Al Rayyan is a big club in Qatar and under Laudrup’s guidance we will try to get some titles for the club and the fans this season. We will work very hard to achieve our goals – although in football you can never say you will get success for sure. One of the greatest things about football is that you can never 100% control the results. There are rival teams, injuries, mistakes or even well-intentioned decisions from a lot of different moving areas that make it very difficult to say anything for certain in football.

What advice would you give to anyone trying the enter the football coaching arena?

First of all, we all need to be ready to work really hard and to spend a lot of time in this job to achieve success. We always need to be ready to fail and to succeed because both situations are inevitable as a football coach. Put a lot of thought and perseverance into your targets and never give up because at any moment everything can change in a good or bad way so we must be always be ready to face the changing situations.

What are your plans for the future?

It’s very difficult to plan anything but we’ll see what future holds and I will be ready for anything. I hope to keep learning from one of the best midfielders in Michael Laudrup.
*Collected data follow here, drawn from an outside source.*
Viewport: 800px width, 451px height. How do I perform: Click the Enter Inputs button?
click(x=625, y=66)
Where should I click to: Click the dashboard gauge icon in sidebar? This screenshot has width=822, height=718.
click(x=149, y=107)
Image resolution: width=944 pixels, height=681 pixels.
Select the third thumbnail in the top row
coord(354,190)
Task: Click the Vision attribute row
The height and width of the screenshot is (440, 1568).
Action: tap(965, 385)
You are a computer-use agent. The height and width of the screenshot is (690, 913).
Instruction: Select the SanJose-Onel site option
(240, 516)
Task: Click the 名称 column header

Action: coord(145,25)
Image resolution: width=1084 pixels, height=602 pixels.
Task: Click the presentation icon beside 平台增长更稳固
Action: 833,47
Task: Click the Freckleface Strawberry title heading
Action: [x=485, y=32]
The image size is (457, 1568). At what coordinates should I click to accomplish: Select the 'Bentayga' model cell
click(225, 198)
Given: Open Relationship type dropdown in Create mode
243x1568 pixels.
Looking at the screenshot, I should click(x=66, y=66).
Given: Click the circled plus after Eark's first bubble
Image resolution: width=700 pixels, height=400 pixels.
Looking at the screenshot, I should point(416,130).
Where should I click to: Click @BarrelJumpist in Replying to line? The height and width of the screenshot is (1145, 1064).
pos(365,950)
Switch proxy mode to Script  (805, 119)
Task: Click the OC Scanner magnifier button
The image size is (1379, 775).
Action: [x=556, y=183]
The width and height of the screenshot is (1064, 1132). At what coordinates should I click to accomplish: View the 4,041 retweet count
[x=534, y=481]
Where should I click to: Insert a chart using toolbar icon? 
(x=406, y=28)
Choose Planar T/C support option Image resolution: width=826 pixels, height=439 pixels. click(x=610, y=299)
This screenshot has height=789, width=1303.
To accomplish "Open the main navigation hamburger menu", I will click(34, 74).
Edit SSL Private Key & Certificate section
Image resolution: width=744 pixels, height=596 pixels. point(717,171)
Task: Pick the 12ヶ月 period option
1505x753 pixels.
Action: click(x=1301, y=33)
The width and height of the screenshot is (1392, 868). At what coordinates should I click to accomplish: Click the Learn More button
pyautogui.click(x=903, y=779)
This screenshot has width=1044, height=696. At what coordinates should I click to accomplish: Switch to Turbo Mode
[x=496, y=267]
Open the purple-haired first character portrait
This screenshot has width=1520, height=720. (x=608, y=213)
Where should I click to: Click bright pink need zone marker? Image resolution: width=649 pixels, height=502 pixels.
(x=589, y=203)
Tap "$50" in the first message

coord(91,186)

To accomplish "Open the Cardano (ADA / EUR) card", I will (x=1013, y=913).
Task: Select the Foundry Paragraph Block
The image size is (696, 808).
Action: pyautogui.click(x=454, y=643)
What do you do in your free time?

I try to enjoy my family and friends as much as I can. I keep track and see a lot from the different places I have lived in and I like to experience the different cultures that are in the Middle East. I try to learn from all different cultures, places, and people, enjoying life with my family – and then visit my friends and people in my city Girona as much as I can!

A huge thanks to Albert Fernández for taking the time to do this!